In [1]:
import os
import torch 
import numpy as np
from PIL import Image
import torch.nn as nn
from tqdm import tqdm
import torch.optim as optim
import matplotlib.pyplot as plt
from torchvision import transforms
from torch.utils.data import DataLoader
from torch.utils.data.dataset import Dataset

In [2]:
BASE_DATA_PATH = "/scratch/ssd002/datasets/cv_project/spacenet"
EXAMPLE_DATA_PATH = os.path.join(BASE_DATA_PATH, "AOI_4_Shanghai_Train_processed")
IMG_PATH = os.path.join(BASE_DATA_PATH, "AOI_4_Shanghai_Train_processed", "RGB-PanSharpen")
MASK_PATH = os.path.join(BASE_DATA_PATH, "AOI_4_Shanghai_Train_processed", "masks")

In [3]:
EPOCHS = 50
BATCH_SIZE = 32
LEARNING_RATE = 2e-4
IMG_DIM = (256, 256)
DEVICE = device = torch.device("cuda:0" if torch.cuda.is_available() else "cpu")

## Data Exploration and Visualization

In [4]:
print(os.listdir(BASE_DATA_PATH))
print(os.listdir(EXAMPLE_DATA_PATH))

# [Collected material]
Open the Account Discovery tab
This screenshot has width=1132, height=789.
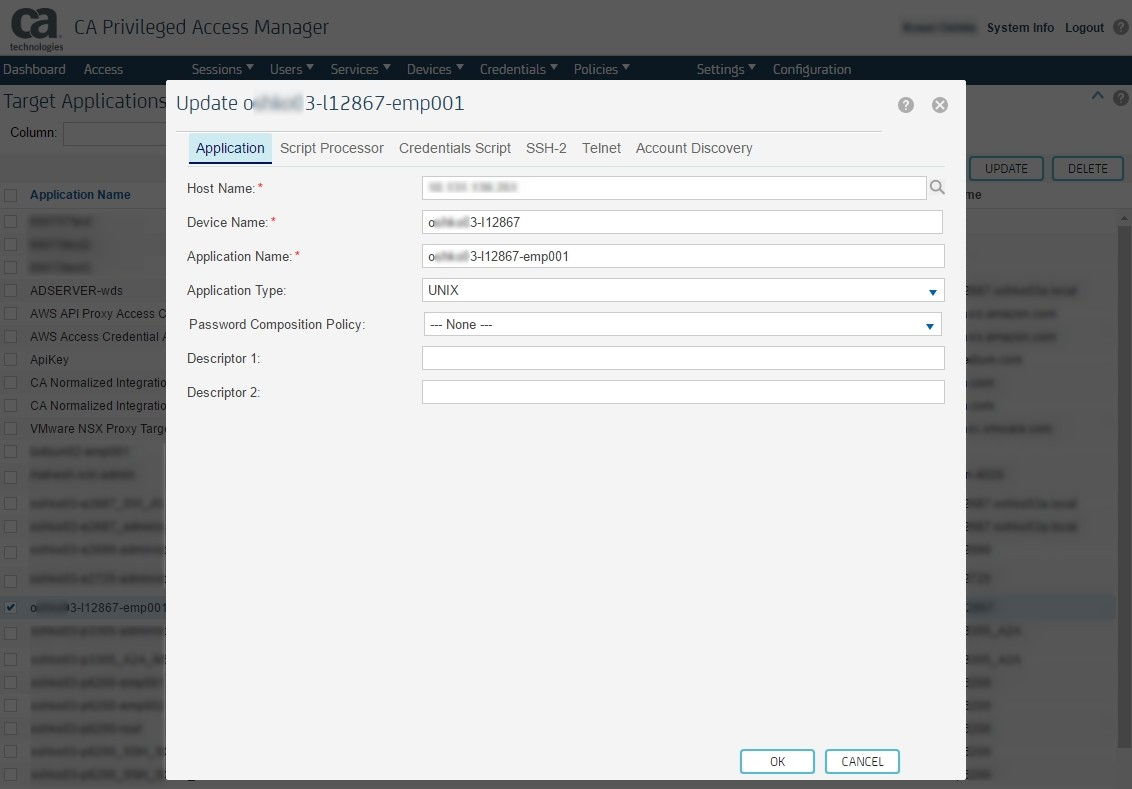coord(694,148)
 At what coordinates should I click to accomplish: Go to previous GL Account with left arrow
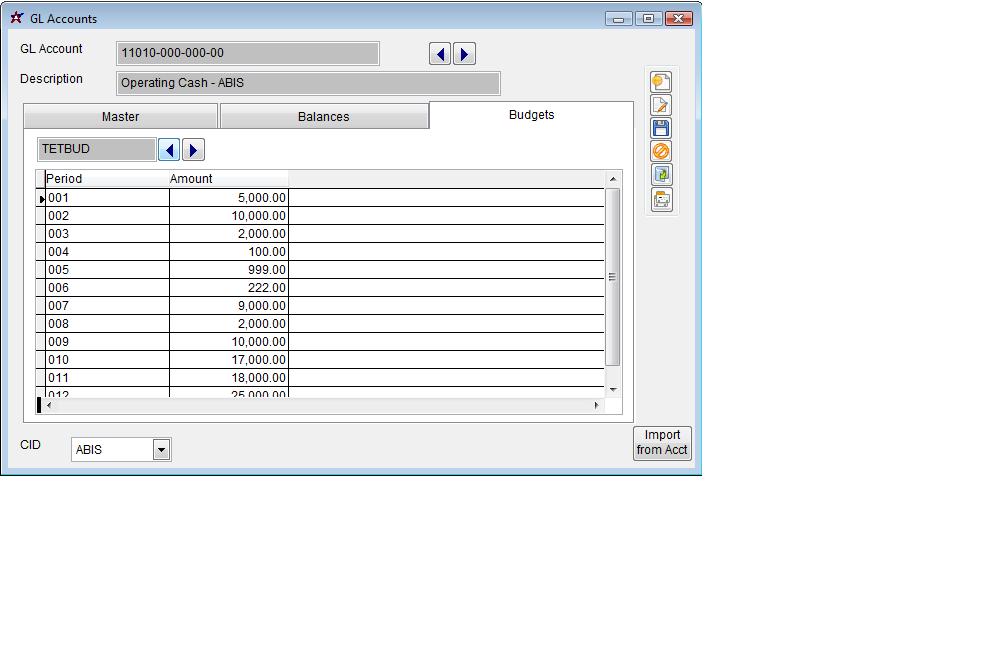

# [Goal]
In the SpaceNet notebook code, what learning rate is set?

# [Exercise answer]
2e-4